AUTHOR=Mayavannan Animamalar , Shantz Emily , Haidl Ian D. , Wang Jun , Marshall Jean S. 

TITLE=Mast cells selectively produce inflammatory mediators and impact the early response to Chlamydia reproductive tract infection

JOURNAL=Frontiers in Immunology

VOLUME=Volume 14 - 2023

YEAR=2023

URL=https://www.frontiersin.org/journals/immunology/articles/10.3389/fimmu.2023.1166068

DOI=10.3389/fimmu.2023.1166068

ISSN=1664-3224

ABSTRACT=Chlamydia trachomatis (Ct) is a Gram-negative obligate intracellular bacterium that causes reproductive tract complications in women including ectopic pregnancies and tubal factor infertility.
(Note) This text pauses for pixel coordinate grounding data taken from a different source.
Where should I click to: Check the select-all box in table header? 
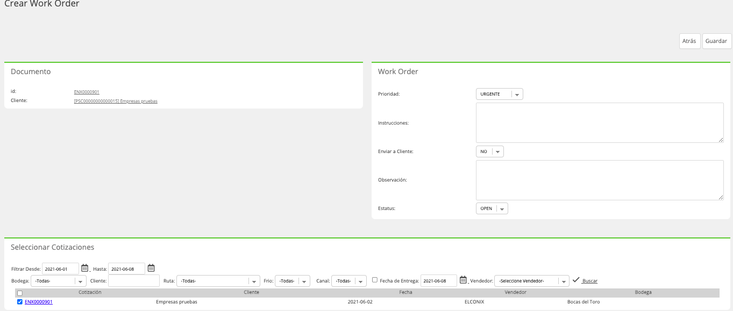20,293
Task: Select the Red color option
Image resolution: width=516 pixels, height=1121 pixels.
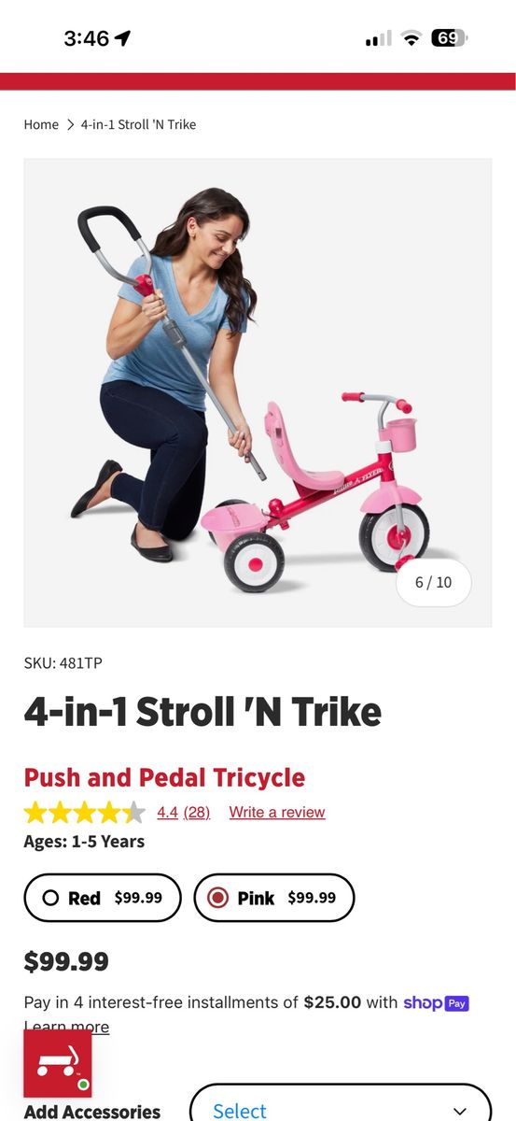Action: click(x=103, y=898)
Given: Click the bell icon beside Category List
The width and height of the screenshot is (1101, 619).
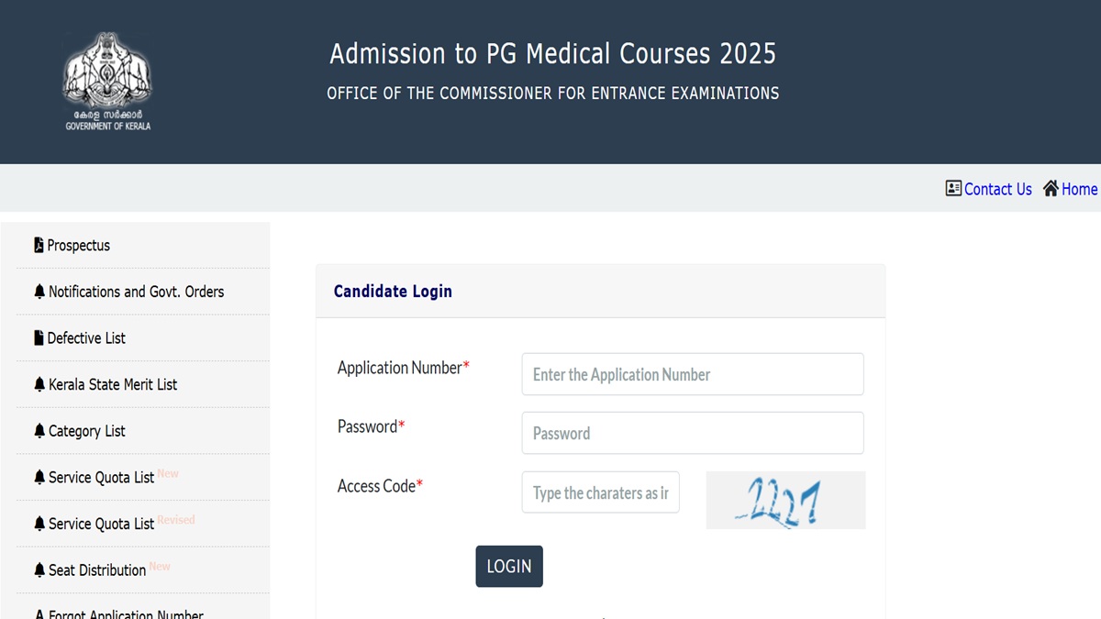Looking at the screenshot, I should pos(39,430).
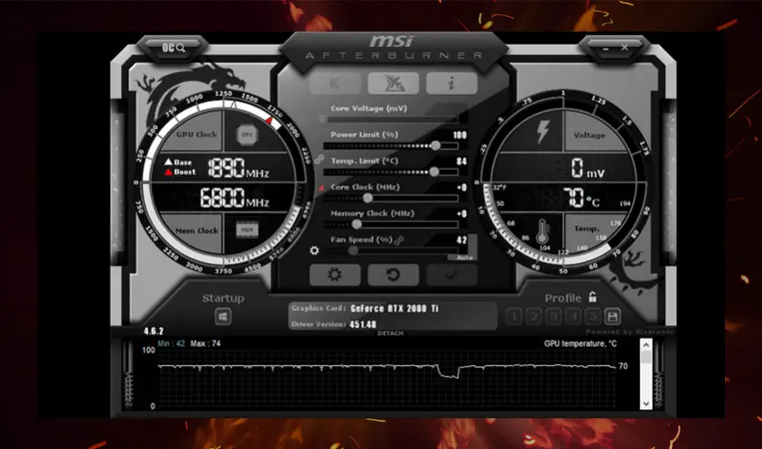762x449 pixels.
Task: Click the Detach label below driver version
Action: 390,333
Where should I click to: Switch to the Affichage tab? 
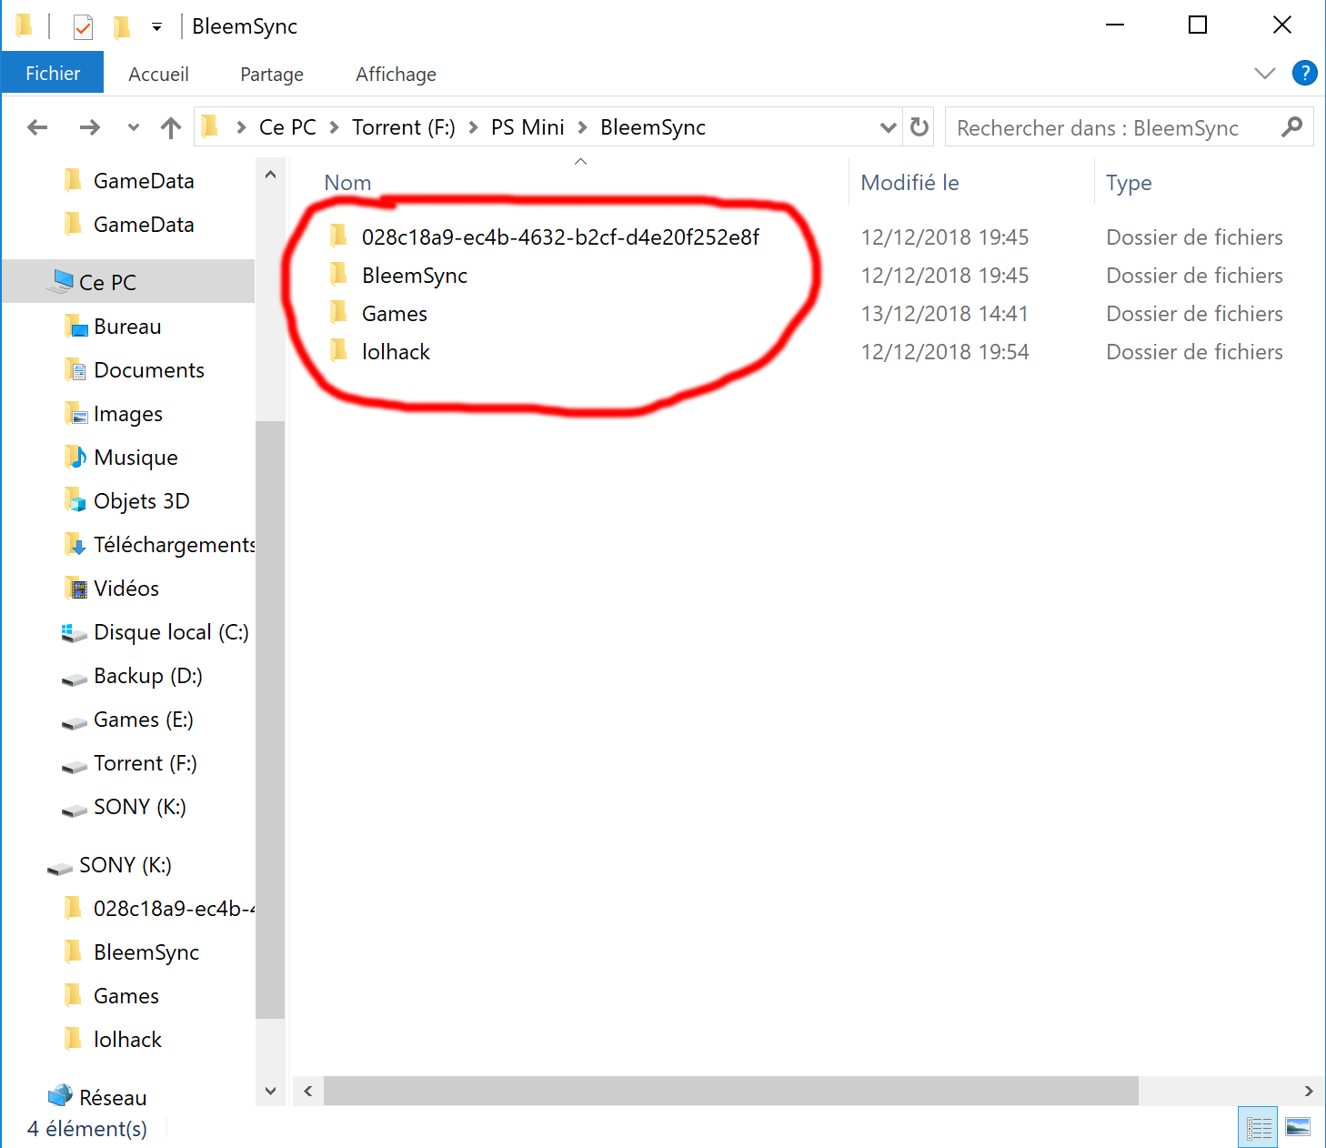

We hypothesized that mast cells, which are common at mucosal barriers, may contribute to responses to Chlamydia infection and aimed to define human mast cell responses to Ct. Human cord blood derived mast cells (CBMCs) were exposed to Ct to assess bacterial uptake, mast cell degranulation, gene expression and production of inflammatory mediators. Ct bacteria were taken up by mast cells but did not replicate efficiently inside CBMCs. Ct-activated mast cells did not degranulate but maintained viability and exhibited cellular activation with homotypic aggregation and upregulation of ICAM-1. Ct-treated mast cells significantly enhanced gene expression of IL1B, CCL3, NFKB1, CXCL8 and IL6. Inflammatory mediator proteins were produced, including TNF, IL-1β, IL-1RA, IL-6, GM-CSF, IL-23, CCL3, CCL5 and CXCL8. Endocytic blockade resulted in a reduction of gene expression of IL6, IL1B and CCL3 suggesting Ct-induced mast cell activation in both extracellular and intracellular locations. The role of pattern recognition receptors formyl peptide receptors and Toll-like receptor 2 (TLR2) were investigated using pharmacological inhibitors and soluble TLR2. The IL-6 response to Ct was reduced when CBMCs were treated with Ct coated with soluble TLR2. Mast cells derived from TLR2-deficient mice also demonstrated a reduced IL-6 response to Chlamydia muridarum. Mast cell-deficient mice and littermate controls were used to examine the in vivo role of mast cells in influencing the immune response to Chlamydia infection in the female reproductive tract. Five days following infection, during the acute phase, mast cell-deficient mice showed attenuated CXCL2 production and significantly reduced numbers of neutrophils, eosinophils, and B cells in the reproductive tract when compared with mast cell-containing littermates. Taken together, these data demonstrate that mast cells are reactive to Chlamydia spp. and play an important role in shaping immune responses in Chlamydia reproductive tract infection through both effector cell recruitment and modification of the cytokine microenvironment.